* begin MATERIAL FOR THE TASK *
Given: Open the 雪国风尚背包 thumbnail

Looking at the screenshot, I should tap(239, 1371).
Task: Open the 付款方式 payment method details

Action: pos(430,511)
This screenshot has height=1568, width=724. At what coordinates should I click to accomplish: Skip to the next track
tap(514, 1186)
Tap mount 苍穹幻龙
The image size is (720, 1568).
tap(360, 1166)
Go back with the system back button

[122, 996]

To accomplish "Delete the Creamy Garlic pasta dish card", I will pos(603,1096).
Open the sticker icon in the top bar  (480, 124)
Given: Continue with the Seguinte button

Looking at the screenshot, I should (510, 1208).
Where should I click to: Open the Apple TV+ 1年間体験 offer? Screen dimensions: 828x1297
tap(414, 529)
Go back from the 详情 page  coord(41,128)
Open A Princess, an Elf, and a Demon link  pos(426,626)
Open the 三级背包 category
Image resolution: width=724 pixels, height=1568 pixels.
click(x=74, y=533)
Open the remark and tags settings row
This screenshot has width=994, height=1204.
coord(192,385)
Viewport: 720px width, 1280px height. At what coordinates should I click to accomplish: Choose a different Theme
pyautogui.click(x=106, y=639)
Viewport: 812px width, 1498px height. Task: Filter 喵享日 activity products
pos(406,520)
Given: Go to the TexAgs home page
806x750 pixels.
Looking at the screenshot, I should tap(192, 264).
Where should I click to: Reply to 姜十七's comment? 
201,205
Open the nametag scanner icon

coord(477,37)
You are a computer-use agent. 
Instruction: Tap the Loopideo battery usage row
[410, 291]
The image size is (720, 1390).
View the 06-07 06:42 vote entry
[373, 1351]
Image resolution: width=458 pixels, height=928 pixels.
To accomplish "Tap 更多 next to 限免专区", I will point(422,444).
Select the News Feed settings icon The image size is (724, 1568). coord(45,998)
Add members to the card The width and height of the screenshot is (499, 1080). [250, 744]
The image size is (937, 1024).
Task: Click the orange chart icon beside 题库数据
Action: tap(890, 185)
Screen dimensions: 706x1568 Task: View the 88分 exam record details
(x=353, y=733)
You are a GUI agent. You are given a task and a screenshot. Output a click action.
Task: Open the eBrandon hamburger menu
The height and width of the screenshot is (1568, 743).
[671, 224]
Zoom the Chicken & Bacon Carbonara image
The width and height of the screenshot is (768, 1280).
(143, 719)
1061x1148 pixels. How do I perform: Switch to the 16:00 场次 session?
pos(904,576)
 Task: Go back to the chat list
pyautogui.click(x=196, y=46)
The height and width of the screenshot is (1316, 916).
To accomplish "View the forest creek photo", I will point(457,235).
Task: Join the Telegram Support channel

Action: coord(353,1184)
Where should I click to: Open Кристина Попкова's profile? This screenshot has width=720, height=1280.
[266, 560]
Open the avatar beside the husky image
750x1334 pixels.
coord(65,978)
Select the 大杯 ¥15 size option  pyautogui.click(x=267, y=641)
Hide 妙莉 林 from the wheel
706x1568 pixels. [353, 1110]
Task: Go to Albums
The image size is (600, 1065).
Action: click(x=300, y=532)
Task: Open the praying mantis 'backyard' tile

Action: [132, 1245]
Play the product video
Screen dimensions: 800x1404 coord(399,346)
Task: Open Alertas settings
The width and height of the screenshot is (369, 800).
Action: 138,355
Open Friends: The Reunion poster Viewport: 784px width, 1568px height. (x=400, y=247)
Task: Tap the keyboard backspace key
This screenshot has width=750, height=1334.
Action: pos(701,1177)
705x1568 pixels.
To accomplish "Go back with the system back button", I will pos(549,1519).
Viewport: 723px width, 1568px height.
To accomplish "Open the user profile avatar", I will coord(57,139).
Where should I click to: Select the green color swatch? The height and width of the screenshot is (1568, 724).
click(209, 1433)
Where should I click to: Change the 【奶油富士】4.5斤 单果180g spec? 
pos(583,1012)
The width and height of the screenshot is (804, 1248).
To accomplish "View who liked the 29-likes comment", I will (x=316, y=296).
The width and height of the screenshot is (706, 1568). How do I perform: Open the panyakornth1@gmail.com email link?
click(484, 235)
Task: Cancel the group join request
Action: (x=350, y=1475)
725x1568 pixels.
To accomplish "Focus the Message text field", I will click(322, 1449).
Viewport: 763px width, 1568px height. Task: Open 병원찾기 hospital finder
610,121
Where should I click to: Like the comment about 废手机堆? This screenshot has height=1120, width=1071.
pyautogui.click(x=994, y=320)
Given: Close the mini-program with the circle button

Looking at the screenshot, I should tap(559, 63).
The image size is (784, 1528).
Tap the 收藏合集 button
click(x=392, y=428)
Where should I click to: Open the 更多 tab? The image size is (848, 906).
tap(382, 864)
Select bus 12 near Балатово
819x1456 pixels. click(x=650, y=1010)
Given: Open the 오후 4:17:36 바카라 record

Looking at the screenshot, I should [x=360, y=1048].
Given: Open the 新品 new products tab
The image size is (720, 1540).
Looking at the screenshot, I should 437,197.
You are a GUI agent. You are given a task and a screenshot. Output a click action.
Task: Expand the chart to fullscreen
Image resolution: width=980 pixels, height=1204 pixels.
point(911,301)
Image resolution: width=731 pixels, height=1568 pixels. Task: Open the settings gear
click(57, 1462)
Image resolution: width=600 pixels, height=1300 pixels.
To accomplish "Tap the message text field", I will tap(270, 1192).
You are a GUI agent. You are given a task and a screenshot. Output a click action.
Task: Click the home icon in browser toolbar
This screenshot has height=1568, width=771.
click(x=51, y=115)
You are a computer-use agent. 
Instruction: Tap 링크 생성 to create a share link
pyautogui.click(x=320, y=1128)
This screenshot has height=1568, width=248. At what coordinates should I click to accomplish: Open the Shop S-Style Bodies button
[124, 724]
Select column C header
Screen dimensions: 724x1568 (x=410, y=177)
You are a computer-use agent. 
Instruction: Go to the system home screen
* end MATERIAL FOR THE TASK *
TASK DETAILS:
Pull out every line above that contains the word "record". Case matters, so copy only lines where it appears with exactly that capitalization.

RESPONSE BELOW:
Screen dimensions: 706x1568 Task: View the 88分 exam record details
Given: Open the 오후 4:17:36 바카라 record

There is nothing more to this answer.